JOB »
Rewrite the rows from the line containing "Switch Sweep Type Rule to Accuracy" through the line containing "click(472, 860)", swapping "Assess Charges" for "Waive Charges" and leaving everything else untouched.

INPUT MATERIAL »
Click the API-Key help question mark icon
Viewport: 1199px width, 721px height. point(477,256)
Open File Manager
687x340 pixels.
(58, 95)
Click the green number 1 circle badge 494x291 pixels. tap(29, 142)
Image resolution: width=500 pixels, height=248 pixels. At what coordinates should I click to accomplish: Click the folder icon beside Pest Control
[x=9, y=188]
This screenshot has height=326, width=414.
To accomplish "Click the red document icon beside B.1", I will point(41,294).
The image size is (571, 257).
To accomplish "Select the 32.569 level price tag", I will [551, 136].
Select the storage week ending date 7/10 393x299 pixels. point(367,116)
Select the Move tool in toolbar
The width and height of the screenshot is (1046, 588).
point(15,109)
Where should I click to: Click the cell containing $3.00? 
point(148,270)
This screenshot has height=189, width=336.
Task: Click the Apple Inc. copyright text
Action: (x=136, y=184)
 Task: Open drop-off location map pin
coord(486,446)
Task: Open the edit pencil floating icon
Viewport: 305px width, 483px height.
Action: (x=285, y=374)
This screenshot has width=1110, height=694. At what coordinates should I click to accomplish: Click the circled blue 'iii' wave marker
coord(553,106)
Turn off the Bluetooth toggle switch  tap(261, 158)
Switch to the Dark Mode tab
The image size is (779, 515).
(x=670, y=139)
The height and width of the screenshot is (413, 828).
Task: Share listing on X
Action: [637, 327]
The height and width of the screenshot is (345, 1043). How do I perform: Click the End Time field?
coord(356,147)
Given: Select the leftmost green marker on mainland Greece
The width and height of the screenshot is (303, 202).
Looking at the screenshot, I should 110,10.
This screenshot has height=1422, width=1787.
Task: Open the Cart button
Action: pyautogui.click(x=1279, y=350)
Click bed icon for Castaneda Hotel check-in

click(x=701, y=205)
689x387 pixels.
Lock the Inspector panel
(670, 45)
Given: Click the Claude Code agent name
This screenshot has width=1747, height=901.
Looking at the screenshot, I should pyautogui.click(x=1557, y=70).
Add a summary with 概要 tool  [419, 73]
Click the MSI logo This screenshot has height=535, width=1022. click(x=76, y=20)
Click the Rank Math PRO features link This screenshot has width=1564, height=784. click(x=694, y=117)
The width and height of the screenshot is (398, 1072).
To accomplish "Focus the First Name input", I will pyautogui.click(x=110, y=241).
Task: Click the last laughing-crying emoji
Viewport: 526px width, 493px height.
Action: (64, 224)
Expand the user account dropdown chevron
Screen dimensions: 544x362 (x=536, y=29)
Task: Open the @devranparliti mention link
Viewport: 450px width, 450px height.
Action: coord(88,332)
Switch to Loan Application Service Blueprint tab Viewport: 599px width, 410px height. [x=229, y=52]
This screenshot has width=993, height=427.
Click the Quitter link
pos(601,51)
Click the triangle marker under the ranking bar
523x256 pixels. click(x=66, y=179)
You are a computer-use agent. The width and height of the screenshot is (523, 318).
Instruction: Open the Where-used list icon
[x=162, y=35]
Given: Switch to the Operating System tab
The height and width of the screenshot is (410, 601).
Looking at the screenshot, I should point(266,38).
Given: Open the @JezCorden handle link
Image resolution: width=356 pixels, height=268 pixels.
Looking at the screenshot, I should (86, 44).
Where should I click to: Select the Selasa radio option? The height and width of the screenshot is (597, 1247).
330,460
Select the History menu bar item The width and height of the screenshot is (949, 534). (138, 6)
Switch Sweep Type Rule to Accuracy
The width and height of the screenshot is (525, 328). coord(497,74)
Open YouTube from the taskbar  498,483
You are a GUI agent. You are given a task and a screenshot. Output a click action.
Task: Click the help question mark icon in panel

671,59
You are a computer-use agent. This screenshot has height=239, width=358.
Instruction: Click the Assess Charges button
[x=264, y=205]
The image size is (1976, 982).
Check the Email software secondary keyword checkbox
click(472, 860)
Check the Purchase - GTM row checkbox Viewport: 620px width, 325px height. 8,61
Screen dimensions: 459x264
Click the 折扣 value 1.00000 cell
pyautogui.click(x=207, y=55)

ANSWER FOR THIS EXERCISE »
Switch Sweep Type Rule to Accuracy
The width and height of the screenshot is (525, 328). coord(497,74)
Open YouTube from the taskbar  498,483
You are a GUI agent. You are given a task and a screenshot. Output a click action.
Task: Click the help question mark icon in panel

671,59
You are a computer-use agent. This screenshot has height=239, width=358.
Instruction: Click the Waive Charges button
[x=264, y=205]
The image size is (1976, 982).
Check the Email software secondary keyword checkbox
click(472, 860)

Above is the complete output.